◆ Stated goal
Rewrite the data from the beginning through the line containing "I will 693,197.", replacing "breadcrumb" with "link" and keeping everything else the same.

* * * * *

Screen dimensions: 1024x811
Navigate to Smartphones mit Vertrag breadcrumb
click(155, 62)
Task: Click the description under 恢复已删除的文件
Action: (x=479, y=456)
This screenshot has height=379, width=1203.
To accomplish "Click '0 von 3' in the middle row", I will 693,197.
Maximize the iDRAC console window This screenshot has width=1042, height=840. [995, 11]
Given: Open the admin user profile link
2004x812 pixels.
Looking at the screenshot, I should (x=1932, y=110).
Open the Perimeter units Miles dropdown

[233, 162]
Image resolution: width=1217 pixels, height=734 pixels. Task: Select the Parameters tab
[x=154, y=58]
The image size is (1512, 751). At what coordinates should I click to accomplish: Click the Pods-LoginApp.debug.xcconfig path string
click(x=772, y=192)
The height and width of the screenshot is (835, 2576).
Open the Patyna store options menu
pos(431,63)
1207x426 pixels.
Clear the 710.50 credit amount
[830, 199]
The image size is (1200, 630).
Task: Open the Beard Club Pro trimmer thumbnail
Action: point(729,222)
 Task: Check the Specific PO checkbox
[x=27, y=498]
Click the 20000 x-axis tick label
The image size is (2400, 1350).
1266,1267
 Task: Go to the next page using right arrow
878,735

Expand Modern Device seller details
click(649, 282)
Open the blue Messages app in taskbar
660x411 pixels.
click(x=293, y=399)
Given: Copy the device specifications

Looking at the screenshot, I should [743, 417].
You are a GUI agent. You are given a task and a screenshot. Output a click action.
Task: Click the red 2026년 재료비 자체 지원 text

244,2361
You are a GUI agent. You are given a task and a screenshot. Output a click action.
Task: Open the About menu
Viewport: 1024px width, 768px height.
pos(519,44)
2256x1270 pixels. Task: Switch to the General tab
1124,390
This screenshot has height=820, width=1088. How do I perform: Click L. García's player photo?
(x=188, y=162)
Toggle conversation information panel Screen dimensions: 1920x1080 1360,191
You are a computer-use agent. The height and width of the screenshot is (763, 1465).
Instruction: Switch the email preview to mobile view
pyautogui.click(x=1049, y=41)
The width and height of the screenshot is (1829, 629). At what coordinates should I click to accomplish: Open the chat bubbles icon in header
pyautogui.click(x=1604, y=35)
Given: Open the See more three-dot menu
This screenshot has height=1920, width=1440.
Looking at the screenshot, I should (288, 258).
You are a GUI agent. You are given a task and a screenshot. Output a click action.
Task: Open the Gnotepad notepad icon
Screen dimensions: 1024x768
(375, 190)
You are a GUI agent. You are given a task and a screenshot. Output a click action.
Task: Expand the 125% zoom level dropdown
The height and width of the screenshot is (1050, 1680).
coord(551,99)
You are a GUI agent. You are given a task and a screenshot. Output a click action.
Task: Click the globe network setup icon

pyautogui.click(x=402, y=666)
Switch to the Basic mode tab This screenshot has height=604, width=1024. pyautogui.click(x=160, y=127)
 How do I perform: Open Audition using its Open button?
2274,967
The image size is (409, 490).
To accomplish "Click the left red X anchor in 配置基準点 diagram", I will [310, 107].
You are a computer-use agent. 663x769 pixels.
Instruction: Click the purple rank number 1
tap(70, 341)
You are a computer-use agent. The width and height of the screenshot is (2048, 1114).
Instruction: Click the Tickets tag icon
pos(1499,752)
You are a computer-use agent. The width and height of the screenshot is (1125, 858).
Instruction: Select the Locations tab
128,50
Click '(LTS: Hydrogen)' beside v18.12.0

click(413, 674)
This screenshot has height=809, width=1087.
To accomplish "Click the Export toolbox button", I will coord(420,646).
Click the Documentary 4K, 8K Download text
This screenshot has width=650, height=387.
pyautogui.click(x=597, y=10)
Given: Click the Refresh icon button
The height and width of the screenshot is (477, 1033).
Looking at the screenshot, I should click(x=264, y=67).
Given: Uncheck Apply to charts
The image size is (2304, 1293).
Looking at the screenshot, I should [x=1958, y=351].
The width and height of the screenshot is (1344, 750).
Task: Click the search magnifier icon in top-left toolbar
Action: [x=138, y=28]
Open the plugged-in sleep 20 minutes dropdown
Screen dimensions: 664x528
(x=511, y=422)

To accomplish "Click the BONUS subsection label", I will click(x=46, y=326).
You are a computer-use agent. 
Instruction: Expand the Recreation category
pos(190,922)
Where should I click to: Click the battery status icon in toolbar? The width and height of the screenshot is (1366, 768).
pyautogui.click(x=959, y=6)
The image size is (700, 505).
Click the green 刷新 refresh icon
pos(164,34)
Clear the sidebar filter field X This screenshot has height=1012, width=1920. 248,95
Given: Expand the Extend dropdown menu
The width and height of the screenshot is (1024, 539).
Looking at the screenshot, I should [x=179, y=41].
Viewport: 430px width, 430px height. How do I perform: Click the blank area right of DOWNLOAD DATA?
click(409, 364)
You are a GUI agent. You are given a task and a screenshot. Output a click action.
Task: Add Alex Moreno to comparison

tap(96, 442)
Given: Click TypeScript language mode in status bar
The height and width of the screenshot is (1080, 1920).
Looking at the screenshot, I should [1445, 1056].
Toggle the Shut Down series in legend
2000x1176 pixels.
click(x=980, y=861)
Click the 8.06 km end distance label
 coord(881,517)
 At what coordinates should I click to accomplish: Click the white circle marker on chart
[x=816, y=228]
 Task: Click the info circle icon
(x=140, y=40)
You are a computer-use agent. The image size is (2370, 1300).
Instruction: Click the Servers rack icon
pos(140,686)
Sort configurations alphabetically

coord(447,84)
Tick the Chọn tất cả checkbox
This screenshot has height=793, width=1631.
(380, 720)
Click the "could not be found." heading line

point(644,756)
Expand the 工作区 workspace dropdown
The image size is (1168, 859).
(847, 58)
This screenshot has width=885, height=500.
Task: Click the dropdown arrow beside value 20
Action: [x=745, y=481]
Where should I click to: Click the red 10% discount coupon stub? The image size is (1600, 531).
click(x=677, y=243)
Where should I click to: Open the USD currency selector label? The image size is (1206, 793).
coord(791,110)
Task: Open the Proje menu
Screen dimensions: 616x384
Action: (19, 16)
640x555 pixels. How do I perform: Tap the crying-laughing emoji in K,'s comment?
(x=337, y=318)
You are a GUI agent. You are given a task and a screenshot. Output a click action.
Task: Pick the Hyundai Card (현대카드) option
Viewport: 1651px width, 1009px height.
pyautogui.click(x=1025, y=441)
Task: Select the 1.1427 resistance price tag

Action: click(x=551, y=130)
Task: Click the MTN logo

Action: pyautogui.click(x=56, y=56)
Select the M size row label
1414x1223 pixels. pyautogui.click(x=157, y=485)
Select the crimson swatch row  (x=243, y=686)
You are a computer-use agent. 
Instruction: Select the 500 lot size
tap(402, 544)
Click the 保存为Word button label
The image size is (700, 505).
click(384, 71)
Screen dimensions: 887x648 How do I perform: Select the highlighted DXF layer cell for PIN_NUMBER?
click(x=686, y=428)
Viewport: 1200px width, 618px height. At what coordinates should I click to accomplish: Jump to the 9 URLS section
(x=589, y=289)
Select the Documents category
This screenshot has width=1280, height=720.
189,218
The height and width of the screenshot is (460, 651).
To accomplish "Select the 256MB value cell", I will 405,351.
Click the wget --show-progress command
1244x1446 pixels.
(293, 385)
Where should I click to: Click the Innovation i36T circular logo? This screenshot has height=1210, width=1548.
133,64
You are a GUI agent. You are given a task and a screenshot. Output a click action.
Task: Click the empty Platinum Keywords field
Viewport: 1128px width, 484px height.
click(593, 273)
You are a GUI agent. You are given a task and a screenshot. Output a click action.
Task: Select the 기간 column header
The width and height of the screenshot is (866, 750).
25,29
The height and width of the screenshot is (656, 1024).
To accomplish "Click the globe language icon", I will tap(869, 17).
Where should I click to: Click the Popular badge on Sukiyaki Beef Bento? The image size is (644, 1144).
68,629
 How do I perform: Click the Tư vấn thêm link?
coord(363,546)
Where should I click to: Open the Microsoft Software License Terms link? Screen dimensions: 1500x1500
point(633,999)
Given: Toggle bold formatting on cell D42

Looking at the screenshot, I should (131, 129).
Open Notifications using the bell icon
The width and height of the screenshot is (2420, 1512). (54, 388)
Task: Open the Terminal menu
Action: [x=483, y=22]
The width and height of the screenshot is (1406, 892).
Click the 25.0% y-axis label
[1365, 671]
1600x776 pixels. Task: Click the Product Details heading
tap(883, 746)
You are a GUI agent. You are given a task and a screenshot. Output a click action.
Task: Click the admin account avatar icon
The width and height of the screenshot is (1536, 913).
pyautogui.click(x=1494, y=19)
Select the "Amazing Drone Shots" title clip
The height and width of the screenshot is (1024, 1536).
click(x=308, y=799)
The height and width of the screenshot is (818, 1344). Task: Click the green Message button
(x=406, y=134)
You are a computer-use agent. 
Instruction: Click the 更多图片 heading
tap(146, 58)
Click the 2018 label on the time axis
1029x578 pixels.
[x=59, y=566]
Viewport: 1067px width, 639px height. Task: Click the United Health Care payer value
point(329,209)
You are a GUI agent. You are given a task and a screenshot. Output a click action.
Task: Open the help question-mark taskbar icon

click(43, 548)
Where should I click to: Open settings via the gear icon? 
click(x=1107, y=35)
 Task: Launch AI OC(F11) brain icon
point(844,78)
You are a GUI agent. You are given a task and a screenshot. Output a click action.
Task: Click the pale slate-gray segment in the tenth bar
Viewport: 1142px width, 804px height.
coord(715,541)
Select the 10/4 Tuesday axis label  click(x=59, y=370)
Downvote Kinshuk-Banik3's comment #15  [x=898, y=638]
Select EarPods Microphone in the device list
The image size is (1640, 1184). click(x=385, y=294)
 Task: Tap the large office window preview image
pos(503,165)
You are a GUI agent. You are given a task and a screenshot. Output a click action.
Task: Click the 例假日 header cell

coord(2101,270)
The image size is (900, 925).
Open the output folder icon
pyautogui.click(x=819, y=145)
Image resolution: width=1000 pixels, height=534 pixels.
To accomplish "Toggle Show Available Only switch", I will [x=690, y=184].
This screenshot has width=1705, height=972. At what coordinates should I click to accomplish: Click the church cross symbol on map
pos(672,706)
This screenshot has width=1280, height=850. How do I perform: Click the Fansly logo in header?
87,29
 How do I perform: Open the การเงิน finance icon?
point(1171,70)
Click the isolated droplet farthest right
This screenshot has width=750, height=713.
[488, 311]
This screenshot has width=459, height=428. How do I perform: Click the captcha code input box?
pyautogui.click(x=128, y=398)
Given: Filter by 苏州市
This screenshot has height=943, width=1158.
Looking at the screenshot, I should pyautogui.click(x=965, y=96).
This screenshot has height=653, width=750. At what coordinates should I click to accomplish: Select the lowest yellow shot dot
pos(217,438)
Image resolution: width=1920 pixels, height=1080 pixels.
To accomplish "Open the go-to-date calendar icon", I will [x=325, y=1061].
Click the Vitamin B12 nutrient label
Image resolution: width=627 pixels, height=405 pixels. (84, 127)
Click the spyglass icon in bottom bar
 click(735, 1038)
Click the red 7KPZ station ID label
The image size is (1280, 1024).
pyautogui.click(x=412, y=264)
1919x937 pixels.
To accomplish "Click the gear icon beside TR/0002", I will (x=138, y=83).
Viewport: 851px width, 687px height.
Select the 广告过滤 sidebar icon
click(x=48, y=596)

* * * * *

◆ Task solution
Screen dimensions: 1024x811
Navigate to Smartphones mit Vertrag link
click(155, 62)
Task: Click the description under 恢复已删除的文件
Action: (x=479, y=456)
This screenshot has height=379, width=1203.
To accomplish "Click '0 von 3' in the middle row", I will 693,197.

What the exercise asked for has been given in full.